Lulled into complacency by the beautiful weather we've had for the entire summer and the months of September and October, I'd not washed any of my sweaters and found myself completely unprepared for the cold. Forecasters say this will be a cold and snowy winter and I've done nothing. Now I'm sorry and have fixed that, but for one sweater, a cashmere beauty, it was too little, too late. The moths had gotten to it and it's my fault because in the middle of moving last March, I'd neglected to wash all of my sweaters. I just put them into moving boxes and forgot about them.
While taking them to the dry cleaner's would have at least protected them by killing the moths that I'd probably brought in on my unclean sweaters, washing them before packing them away would have done the same. I don't like the smell of wool that's been dry cleaned, so I didn't even consider this possibility. I should have, because I knew better. Washing is relatively easy, and one need not fear the potential for felting or shrinking wool if you do it right.
Fill your top loader (which most knitters want) with cold water and a couple of cap fulls of your favorite soak. I use Eucalan.

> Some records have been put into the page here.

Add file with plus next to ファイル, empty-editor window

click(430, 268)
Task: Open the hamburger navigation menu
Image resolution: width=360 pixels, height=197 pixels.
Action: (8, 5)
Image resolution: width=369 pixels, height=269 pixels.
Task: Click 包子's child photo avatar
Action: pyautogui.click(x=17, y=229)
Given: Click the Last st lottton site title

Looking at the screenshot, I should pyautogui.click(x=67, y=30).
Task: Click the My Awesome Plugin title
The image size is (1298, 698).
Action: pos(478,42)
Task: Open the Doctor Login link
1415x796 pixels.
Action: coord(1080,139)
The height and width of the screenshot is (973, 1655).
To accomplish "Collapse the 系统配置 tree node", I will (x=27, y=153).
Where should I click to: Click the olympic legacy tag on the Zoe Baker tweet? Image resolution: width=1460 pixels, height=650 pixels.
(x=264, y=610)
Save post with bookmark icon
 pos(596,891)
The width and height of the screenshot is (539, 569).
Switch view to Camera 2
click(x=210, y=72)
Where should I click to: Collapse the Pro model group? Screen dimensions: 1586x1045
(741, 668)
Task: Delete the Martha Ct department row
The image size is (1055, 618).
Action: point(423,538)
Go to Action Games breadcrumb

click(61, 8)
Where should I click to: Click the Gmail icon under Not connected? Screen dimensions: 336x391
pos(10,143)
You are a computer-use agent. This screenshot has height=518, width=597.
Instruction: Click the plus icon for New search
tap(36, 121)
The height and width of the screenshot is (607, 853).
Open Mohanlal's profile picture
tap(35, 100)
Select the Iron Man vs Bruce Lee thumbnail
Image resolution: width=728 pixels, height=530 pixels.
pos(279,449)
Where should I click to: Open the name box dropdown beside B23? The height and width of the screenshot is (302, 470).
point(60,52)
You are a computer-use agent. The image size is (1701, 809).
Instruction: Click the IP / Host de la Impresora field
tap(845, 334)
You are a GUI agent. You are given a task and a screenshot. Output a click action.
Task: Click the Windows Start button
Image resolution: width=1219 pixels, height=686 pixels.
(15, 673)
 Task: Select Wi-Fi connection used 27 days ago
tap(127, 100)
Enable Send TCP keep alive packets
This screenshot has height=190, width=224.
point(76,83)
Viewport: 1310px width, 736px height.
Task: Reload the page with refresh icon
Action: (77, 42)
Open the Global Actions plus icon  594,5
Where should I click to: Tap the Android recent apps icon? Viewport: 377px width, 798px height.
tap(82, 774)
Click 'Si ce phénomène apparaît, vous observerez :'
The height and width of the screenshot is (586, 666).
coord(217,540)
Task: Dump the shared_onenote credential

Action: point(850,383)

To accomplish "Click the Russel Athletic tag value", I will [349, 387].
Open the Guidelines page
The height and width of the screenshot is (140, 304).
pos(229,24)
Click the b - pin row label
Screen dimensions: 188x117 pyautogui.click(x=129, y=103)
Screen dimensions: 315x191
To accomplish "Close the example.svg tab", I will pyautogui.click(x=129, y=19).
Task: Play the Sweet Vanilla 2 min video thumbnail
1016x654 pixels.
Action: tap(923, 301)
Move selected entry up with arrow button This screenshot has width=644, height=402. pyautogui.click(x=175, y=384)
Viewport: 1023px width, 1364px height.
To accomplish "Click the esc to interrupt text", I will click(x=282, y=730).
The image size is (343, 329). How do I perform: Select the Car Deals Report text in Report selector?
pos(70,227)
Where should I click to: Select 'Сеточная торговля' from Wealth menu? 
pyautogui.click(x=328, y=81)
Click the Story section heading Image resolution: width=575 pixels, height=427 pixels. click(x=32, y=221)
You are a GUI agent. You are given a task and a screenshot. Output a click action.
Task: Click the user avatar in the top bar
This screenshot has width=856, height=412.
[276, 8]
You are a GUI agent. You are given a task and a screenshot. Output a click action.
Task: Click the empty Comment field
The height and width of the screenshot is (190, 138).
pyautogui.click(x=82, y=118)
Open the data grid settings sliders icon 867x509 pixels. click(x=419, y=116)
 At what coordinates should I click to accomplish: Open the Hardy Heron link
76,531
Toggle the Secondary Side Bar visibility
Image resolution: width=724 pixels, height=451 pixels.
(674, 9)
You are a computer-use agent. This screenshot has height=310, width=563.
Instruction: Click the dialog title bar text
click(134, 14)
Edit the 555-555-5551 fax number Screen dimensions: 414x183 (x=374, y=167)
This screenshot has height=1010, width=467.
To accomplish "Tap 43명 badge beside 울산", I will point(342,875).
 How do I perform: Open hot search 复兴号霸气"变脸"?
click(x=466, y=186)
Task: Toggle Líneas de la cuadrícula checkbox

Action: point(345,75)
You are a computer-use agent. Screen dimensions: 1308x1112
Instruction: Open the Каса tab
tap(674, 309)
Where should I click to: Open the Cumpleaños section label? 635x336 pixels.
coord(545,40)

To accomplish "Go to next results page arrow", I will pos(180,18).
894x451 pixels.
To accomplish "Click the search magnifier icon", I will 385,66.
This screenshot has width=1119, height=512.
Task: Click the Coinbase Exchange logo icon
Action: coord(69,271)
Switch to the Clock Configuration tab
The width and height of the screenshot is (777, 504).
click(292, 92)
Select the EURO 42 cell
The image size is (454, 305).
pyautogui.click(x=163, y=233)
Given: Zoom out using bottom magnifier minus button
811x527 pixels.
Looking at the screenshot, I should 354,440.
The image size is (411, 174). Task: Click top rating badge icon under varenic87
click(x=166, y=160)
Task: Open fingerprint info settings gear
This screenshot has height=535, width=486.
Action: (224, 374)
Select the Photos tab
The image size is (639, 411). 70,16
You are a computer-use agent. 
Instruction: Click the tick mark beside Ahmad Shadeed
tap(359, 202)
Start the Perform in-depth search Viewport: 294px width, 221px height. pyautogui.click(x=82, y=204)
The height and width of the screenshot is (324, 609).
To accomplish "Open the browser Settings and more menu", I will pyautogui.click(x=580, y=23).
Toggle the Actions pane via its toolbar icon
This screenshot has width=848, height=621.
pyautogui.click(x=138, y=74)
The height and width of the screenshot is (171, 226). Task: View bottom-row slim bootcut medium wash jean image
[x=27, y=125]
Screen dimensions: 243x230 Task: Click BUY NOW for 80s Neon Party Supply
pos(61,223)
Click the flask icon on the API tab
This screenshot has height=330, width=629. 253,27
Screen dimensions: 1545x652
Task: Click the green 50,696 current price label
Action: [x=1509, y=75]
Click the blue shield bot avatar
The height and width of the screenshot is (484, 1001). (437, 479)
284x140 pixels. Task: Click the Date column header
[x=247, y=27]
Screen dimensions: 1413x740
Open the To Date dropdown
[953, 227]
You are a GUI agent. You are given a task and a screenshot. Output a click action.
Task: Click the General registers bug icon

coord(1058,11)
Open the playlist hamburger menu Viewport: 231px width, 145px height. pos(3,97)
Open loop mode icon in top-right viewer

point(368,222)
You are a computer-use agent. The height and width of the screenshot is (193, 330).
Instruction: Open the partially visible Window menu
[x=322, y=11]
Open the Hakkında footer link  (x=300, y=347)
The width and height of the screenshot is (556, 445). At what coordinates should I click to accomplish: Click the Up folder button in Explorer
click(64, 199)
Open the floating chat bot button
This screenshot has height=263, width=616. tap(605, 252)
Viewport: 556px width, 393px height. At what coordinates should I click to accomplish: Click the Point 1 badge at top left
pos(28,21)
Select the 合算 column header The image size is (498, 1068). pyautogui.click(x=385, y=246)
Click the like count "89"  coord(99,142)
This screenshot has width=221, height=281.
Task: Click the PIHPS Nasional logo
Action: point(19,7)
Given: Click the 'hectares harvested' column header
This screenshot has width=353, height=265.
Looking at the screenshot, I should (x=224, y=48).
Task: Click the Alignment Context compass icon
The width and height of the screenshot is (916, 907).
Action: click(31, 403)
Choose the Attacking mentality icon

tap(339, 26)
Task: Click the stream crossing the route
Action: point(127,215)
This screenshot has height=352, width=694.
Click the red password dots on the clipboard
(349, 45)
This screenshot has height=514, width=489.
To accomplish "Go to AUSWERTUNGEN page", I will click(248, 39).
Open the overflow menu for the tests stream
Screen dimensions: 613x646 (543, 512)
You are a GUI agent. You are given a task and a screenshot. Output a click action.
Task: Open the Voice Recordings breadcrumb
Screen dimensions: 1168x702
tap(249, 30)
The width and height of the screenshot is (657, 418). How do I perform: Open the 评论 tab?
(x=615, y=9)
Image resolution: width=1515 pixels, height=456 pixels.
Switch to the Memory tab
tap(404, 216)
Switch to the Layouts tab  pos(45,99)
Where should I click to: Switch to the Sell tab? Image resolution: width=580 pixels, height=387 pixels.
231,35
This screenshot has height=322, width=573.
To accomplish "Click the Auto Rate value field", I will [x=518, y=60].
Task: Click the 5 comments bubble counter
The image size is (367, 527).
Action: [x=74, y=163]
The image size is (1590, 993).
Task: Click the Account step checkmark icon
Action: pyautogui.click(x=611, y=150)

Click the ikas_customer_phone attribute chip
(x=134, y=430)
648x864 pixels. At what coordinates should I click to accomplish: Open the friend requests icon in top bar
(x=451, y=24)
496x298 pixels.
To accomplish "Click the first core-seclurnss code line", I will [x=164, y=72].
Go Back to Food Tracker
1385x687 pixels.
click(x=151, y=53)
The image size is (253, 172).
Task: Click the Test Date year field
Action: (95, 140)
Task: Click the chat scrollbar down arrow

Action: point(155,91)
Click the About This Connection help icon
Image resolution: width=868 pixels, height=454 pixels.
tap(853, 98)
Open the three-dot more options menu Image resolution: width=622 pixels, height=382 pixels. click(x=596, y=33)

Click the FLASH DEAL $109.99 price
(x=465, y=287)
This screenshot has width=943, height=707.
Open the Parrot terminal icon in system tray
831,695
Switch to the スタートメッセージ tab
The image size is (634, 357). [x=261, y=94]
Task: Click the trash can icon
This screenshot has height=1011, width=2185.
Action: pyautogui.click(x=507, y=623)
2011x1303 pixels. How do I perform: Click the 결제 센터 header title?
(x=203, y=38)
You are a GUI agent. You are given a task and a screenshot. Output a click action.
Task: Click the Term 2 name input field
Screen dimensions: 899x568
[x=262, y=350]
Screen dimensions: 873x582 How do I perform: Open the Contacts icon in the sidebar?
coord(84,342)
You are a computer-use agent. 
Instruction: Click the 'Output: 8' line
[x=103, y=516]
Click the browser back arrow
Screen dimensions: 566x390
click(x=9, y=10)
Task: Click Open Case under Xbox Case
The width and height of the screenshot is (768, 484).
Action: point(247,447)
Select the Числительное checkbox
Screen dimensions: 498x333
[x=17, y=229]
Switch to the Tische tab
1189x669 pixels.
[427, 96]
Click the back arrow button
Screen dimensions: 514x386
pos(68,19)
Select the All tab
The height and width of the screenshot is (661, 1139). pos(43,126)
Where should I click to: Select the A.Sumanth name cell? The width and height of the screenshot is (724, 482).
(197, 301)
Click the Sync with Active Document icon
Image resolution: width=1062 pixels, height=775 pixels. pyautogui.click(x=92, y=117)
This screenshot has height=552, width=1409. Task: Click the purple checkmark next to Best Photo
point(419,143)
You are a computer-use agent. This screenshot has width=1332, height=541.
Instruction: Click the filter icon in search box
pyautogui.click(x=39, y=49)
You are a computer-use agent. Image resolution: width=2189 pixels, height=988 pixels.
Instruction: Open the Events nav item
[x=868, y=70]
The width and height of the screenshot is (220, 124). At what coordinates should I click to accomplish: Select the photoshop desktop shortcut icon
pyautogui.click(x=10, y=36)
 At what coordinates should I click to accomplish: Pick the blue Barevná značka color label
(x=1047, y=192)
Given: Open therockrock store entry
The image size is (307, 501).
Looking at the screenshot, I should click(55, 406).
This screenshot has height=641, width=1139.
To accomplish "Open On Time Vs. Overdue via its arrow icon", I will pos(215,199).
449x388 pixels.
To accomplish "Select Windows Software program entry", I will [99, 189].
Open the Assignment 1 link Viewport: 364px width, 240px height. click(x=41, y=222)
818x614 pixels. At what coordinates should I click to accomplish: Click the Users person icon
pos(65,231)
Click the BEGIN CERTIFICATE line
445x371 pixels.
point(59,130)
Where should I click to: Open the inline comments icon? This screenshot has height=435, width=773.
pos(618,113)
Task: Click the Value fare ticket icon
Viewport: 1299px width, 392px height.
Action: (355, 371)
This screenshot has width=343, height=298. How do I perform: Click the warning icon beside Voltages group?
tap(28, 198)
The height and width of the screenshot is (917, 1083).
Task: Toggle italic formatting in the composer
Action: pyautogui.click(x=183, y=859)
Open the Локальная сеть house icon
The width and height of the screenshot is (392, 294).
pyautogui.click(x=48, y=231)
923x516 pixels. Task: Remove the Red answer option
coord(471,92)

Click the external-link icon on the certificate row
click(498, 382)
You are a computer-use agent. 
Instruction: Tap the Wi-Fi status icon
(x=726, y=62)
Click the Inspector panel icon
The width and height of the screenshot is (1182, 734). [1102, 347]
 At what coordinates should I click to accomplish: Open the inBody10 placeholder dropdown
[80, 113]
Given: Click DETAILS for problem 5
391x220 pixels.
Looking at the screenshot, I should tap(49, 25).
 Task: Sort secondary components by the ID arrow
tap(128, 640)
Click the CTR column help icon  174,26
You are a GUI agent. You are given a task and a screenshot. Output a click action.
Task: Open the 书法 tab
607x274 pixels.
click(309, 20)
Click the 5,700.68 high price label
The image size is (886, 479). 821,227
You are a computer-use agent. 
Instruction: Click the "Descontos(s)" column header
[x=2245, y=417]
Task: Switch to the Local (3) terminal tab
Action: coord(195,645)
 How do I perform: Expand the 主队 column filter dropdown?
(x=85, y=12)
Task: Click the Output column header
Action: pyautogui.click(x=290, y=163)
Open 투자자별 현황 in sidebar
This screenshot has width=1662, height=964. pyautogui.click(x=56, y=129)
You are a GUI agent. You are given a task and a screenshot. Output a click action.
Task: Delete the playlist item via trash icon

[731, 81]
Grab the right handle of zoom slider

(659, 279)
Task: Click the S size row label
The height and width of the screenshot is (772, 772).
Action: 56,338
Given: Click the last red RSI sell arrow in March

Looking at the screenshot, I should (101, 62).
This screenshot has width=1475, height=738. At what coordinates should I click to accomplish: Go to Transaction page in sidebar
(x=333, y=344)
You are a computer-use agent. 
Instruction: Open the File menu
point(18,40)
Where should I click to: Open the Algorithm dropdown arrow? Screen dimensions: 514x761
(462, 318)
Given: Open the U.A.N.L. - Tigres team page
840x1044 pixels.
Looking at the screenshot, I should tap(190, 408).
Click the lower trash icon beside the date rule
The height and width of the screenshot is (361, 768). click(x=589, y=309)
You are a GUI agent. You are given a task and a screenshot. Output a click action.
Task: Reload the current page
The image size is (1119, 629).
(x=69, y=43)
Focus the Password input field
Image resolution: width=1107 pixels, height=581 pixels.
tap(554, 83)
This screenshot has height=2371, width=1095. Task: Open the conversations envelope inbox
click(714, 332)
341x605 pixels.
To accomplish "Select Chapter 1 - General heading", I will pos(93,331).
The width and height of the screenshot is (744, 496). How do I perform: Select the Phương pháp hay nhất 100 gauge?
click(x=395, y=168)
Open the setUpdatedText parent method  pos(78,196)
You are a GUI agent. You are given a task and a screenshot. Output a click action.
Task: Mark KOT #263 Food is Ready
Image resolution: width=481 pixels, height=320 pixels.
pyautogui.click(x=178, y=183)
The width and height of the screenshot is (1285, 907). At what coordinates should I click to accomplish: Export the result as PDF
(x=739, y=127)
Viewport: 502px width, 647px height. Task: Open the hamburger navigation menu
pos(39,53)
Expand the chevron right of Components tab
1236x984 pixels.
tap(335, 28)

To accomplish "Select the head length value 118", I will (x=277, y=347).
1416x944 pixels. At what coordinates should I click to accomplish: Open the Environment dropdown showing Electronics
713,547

Lay your like-colored knit wear on top of the water and keep the lid of the machine up so it doesn't engage the motor. The last thing you want is to mix water, soap AND agitation. You'll create felt and give yourselves the makings of a real pity party.
If you live with other humans who know how to use a washing machine, post a sign that uses at least one exclamation point. This lets your housemate know that you mean business.
Set the timer for at least 30 to 45 minutes or do like me and go knit a few rows on a never-ending project. When the time is up, go back to the machine, bypass the wash cycle and go straight to the drain and spin cycle. Say a little prayer and then walk away until the machine signals it's done.
Remove the articles of now clean wool and lay them flat to dry on a towel--reshaping them while you do.
Show your friends a close up of the continued loft of your yarn, fabulous stitch definition and lack of felting they'll find if they follow your directions.
Show your friends the remains of a beautiful cashmere sweater, and proof that there will be a heavy price to be paid for sloth.
Moral of the story? Working can't wait and moths love dirty wool.